Veronica slumped back against the wide leather seat.

Jamie Sue smoothed down the small crocheted blanket in her lap, then laced her fingers on top of it. “Ladies always ride sidesaddle. You know that.”

“But we're just twelve years old,” Veronica protested. “Do we have to act like ladies?”

“We aren't living alone out on the desert. We will be in a town built in a narrow gulch where everyone sees everyone else. It is time you learned proper manners.”

“But . . . but it's Deadwood we're moving to . . . not Denver or San Francisco,” Patricia added. “Things are more relaxed up here, Mama.”

“Proper manners are never out of style, no matter where you live,” Jamie Sue insisted.

“But Amber straddles a horse and rides bareback!” Veronica's left foot still kept time with every word.

“And she's nearly sixteen years old. But her freedoms are not a measurement for you to follow. Your cousin Jehane sucks her thumb, but that doesn't mean you are allowed to.”

“Jehane is only two!” Patricia murmured.

Robert Fortune gazed into the identical round faces of his daughters. Often, it seemed like there was only one girl, and his vision blurred. “Now don't provoke your mother, girls. You must do what is proper for your age and for your position in Deadwood.”

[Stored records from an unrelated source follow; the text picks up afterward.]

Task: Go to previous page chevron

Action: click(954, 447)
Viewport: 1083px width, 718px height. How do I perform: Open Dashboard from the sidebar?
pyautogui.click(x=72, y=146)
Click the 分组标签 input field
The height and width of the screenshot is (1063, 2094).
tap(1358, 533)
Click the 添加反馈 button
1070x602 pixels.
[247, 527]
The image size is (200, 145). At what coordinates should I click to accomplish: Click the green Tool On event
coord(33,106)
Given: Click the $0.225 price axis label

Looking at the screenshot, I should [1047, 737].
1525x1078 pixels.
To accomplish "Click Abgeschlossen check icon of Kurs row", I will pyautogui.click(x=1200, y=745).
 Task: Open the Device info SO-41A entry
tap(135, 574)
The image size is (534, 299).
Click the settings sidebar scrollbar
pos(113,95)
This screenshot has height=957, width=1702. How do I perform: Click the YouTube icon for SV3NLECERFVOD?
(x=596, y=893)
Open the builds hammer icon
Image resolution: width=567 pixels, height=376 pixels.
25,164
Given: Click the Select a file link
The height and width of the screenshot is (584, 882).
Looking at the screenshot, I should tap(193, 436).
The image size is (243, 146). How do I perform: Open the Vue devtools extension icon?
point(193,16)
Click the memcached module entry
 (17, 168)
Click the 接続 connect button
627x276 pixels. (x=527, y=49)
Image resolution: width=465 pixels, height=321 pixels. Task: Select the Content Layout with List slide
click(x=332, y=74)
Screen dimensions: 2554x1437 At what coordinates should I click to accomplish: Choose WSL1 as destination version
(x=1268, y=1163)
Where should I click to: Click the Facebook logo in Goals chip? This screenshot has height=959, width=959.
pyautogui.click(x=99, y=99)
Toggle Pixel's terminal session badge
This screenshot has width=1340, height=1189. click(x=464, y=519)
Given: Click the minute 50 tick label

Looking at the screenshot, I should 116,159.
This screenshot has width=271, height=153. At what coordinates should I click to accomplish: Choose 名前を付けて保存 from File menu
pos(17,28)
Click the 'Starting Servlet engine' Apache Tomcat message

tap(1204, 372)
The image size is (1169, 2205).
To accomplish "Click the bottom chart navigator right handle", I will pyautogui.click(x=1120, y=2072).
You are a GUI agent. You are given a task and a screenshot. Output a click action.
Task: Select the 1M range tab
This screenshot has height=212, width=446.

Veronica wrinkled her small, round, upturned nose. “At Fort Huachuca we were Captain Fortune's kids. What is our position in Deadwood, Daddy?”

“You are a member of one of the largest and most prominent families in the northern Black Hills. You've got a grandpa, three uncles, three aunts, and ten cousins who preceded you to that location, and you have to live up to a family standard.”

“Well, I can't wait to move into our new house,” Little Frank added. “It will be a lot different from our adobe down in Arizona.”

“The Lord's timing was quite gracious,” Jamie Sue added. “When Professor Edwards passed on, Louise moved in with her sister and insisted on selling the house to us.”

Patricia chewed on her lip, then spoke. “Do we really get the whole second floor of the house to ourselves?”

“Yes, Little Frank gets the back bedroom, and Mama and I will have the one off the dining room,” Robert added.

“Daddy, how long will you keep calling him Little Frank? He's fourteen years old,” Veronica said.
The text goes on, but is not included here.